What has quickly become apparent in Baghdad is that “shock and awe” does not shock and awe Iraqis. Practically everybody I talk to points out that during the 1980s the Iraqis fought a war with Iran in which as many as one million people died. In 1990 Iraq invaded Kuwait and then in 1991 it fought the Gulf War with the US and its allies, losing many thousands of young soldiers, and Baghdad was bombed. It was bombed again in 1998. Ever since the invasion of Kuwait the country has also lived under punishing international sanctions. When missiles blow up Saddam’s palaces and the empty ministries in the center of town, well, they say here, “we are used to it.”


Odd as it may seem, once the bombardments started in the early hours of March 20 the city seemed to breathe a huge sigh of relief. No one knew what the much-vaunted doctrine of “shock and awe” actually meant until it began. After that, people understood that while accidents were possible, ordinary civilians were not being targeted and that the missiles and bombs that were being used on Baghdad were, for the most part, accurate.

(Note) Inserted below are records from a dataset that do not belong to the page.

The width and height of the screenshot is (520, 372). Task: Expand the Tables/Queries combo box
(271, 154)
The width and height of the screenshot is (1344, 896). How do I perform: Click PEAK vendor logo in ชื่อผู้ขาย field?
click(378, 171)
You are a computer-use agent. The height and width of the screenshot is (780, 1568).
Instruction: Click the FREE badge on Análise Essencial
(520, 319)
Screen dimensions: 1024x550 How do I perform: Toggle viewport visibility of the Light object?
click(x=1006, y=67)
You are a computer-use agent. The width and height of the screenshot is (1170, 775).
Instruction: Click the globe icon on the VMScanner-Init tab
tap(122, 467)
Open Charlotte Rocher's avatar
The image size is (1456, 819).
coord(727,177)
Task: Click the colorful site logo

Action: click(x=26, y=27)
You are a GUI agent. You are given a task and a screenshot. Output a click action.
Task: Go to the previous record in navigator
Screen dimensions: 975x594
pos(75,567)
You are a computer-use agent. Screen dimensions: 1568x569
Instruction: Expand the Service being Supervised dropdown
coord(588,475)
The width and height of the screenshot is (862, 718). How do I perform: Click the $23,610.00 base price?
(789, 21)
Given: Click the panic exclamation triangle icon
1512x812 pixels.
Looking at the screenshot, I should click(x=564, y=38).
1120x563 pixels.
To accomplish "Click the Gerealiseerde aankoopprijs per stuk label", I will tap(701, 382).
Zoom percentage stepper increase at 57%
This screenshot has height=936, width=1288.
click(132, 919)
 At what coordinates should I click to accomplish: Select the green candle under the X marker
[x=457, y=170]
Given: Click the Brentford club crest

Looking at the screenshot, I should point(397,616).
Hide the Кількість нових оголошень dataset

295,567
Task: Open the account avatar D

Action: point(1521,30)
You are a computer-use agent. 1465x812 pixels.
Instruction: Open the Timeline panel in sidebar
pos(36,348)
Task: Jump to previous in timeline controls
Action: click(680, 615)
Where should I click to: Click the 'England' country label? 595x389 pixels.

In the days before the bombing began people were tense, since they did not know what was coming, or how long the bombardment would last. They also did not know whether the regime would collapse or not, and, if that happened, whether law and order would also crumble. In this case there might be looting by armed gangs. One man told me: “All my friends have been urging me to get a gun, but I don’t want to. If they come and want my car I’ll just say ‘take it.’ I could get a pistol, but they’d have bigger guns than I would, or I could get a machine gun, but then they’d have more ammunition than I would.” He also told me that he knew of several cases where children had been killed playing with guns their fathers had brought home.

Still, in the couple of days before the raids began, shopkeepers in particular were taking no chances. They could be seen hauling their stocks out of their shops, loading them into cars and trucks, and taking them elsewhere for safekeeping. They pulled down their iron shutters. Some, thinking that this was not enough, brought in men with blowtorches to seal their shops shut. Others had their windows bricked up. As the hours ticked away, the city took on an eerie sense of excitement, fear, and expectation. Small groups gathered at street corners to discuss the latest news, and friends and families gathered behind closed doors.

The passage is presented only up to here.